An animal’s welfare depends on its emotional state (states elicited by rewarding and punishing events). Long-term ‘moods’ are particularly important determinants of animal welfare and may play a key role in guiding decision-making by biasing an individual’s expectations of decision outcomes, especially in ambiguous situations. Using a ‘judgement bias’ (JB) assay of decision-making under ambiguity that we have developed, many studies show that, like humans, animals in positive affective states behave as if anticipating positive outcomes under ambiguity, and vice versa for those in negative states.
However, there are also null and opposite results which may occur because affective states have a variety of different influences on decision-making. This project aims to disentangle these effects and hence to clarify findings in the literature, establish any constraints on using JB as an indicator of animal affect, and advance theory on the relationship between affect and decision-making. Computational modeling of data from operant studies of laboratory rodent decision-making will identify underlying parameters (e.g. prior experience of, and sensitivity to, reward and punishment) that influence decisions. There will also be opportunity to carry out parallel human studies to establish cross-species similarities and differences, and to develop theoretical computational models to investigate predictions, for example that experience of environmental conditions generates adaptive decision-making profiles.

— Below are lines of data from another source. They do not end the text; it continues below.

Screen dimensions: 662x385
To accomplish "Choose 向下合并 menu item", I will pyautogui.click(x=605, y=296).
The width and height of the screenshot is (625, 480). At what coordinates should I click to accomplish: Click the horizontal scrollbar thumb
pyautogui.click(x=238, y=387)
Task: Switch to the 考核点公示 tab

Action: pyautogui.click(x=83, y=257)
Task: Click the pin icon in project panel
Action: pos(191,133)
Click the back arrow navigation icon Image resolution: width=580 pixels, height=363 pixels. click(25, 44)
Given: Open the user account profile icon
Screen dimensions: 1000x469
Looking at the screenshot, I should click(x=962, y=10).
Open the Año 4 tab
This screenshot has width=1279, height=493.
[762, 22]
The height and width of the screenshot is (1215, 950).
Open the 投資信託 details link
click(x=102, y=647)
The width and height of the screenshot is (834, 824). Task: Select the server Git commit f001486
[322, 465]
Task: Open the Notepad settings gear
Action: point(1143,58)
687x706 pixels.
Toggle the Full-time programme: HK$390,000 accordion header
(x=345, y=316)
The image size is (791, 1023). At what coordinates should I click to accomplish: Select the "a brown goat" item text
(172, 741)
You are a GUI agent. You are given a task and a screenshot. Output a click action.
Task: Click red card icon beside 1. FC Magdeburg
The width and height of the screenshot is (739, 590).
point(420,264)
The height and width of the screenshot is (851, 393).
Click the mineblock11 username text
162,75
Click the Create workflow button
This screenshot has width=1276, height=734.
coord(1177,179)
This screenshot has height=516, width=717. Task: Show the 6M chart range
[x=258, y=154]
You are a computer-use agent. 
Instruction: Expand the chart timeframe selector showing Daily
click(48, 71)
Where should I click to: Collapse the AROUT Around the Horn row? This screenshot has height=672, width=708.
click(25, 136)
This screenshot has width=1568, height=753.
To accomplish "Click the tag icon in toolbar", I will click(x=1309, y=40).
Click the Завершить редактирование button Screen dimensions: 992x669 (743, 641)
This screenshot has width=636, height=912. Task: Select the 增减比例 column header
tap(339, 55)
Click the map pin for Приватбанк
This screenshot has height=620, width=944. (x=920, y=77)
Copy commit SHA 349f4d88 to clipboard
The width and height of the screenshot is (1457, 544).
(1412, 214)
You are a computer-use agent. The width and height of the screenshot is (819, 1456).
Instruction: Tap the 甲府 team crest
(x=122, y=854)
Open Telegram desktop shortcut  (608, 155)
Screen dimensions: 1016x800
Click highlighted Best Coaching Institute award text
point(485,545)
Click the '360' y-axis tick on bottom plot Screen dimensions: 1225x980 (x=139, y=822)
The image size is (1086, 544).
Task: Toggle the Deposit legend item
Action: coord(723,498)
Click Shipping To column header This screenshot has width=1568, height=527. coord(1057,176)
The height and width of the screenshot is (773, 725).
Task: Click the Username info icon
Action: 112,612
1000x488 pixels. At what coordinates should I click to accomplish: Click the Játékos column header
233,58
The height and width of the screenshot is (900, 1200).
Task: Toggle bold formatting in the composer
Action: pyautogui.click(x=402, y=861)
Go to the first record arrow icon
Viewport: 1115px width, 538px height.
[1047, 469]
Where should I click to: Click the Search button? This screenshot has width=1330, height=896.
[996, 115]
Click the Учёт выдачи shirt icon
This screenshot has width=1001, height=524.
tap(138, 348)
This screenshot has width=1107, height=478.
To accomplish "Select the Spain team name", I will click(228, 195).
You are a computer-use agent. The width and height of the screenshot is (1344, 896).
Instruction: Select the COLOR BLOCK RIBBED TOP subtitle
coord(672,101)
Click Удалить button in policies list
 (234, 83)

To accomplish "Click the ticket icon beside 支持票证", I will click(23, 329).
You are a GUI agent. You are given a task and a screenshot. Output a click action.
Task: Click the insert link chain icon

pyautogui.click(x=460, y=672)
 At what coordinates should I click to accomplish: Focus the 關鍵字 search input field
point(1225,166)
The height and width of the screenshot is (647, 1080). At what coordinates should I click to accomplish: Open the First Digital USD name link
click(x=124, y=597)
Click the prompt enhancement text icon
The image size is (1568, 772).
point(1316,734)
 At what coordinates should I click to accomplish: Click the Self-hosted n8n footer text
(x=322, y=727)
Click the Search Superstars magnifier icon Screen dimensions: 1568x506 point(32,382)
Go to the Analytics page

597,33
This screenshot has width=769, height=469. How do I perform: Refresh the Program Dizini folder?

The student will receive training in animal learning and behaviour, perceptual and affective psychology, and computational theory and modelling. They will learn to design decision-making tasks, to programme and use operant equipment, to implement computational, statistical, and trial-by-trial analysis of datasets, and to build theoretical computational models. Such skills will be invaluable within the increasingly mathematical context of modern biology.
Supervisors: Prof Mike Mendl, Prof Iain Gilchrist, Dr John Fennell, Dr Liz Paul (Bristol University)
Collaborator: Prof Peter Dayan (Max Planck Institute for Biological Cybernetics, Tübingen, Germany)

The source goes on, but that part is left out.